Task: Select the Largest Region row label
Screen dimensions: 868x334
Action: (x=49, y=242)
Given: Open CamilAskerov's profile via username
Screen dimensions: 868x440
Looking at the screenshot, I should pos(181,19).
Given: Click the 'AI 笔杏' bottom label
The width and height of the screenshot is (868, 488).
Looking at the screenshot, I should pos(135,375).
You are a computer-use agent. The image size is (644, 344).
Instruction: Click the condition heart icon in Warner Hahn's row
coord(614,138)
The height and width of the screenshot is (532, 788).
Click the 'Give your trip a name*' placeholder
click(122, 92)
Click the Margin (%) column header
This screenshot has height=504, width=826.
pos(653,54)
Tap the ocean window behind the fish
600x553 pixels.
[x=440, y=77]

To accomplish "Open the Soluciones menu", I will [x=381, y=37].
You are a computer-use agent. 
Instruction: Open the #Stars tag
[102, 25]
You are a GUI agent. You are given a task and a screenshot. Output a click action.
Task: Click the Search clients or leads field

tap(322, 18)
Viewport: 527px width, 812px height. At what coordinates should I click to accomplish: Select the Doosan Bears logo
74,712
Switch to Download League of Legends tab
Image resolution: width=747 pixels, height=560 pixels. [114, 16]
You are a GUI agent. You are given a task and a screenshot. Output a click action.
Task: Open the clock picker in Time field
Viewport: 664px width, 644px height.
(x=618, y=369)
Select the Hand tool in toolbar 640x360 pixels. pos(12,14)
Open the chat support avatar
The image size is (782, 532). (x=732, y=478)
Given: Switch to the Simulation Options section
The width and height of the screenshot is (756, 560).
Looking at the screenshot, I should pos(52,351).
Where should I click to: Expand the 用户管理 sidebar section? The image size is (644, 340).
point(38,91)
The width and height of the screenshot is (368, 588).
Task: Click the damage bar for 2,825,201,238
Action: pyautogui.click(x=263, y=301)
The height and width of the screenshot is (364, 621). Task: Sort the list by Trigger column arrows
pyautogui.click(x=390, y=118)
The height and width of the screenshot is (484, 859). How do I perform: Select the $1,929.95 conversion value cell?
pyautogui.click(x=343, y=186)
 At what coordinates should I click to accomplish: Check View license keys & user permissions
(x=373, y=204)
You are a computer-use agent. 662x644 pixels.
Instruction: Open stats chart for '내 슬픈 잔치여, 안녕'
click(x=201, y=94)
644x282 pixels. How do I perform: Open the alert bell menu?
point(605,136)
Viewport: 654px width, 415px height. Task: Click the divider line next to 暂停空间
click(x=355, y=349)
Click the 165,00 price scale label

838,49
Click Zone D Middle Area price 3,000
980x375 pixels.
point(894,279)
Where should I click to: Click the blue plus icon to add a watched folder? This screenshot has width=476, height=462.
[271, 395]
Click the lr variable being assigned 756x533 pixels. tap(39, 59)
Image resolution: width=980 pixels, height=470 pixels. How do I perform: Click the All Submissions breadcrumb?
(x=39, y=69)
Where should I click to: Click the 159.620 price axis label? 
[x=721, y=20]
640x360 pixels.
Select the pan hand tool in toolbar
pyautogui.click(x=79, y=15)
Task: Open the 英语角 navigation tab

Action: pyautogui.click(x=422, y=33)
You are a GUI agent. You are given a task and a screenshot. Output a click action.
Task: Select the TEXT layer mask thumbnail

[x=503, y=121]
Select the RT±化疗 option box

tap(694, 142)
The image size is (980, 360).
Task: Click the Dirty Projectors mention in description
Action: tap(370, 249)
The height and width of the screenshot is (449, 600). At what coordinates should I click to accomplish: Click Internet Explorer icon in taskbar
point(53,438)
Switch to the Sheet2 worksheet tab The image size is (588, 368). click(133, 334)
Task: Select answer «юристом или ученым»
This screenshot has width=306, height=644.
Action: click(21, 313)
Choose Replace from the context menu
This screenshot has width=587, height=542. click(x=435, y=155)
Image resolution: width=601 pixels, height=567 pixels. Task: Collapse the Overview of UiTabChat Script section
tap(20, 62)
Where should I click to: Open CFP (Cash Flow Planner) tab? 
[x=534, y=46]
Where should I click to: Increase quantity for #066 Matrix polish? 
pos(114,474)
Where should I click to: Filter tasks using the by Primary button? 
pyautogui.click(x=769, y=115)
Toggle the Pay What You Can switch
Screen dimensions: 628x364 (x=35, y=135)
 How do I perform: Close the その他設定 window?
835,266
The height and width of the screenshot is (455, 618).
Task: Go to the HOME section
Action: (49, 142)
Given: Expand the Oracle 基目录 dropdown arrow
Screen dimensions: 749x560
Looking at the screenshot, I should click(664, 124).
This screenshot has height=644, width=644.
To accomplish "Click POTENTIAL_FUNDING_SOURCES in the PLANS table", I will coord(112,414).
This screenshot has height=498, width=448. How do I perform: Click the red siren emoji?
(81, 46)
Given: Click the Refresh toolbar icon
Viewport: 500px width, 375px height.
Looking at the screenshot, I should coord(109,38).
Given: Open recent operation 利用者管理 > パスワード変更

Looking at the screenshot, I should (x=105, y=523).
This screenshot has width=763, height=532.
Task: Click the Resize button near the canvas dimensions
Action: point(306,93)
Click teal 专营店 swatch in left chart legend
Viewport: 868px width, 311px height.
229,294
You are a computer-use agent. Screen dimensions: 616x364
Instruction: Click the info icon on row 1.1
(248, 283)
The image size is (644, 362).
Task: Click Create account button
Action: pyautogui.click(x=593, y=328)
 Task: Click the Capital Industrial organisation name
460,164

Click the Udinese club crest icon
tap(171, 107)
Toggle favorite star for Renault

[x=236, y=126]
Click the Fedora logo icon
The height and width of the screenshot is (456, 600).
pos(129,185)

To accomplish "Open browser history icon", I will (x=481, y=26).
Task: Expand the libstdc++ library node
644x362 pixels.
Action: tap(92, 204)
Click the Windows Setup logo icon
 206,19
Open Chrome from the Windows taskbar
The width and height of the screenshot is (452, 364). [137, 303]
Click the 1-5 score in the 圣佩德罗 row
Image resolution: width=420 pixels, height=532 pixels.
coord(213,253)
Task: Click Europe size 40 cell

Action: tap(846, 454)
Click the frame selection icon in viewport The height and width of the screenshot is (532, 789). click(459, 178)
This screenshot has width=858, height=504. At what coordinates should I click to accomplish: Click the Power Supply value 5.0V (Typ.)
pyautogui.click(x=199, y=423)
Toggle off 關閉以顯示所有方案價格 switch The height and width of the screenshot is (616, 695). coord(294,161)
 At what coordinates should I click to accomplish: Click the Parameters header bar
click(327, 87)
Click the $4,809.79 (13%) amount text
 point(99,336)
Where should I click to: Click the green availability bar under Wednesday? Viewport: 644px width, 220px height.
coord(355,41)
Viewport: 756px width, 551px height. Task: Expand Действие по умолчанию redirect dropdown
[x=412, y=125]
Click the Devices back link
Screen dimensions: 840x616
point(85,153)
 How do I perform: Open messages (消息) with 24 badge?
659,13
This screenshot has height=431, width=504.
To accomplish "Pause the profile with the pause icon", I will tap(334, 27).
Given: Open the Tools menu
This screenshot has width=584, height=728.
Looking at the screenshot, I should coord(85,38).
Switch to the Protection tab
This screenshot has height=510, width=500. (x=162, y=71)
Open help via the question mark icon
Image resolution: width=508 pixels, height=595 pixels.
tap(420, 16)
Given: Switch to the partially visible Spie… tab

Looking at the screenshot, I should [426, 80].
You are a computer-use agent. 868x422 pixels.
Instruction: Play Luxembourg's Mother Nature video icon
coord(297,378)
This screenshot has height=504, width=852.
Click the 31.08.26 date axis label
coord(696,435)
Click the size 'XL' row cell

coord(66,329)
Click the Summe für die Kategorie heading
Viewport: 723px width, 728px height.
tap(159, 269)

» **EXERCISE REQUIREMENTS**: The word "will" appears in some of the lines above. Copy those lines.

» **RESPONSE TO THIS EXERCISE**:
To accomplish "Open the Soluciones menu", I will [x=381, y=37].
To accomplish "Click POTENTIAL_FUNDING_SOURCES in the PLANS table", I will coord(112,414).
To accomplish "Open browser history icon", I will (x=481, y=26).
To accomplish "Pause the profile with the pause icon", I will tap(334, 27).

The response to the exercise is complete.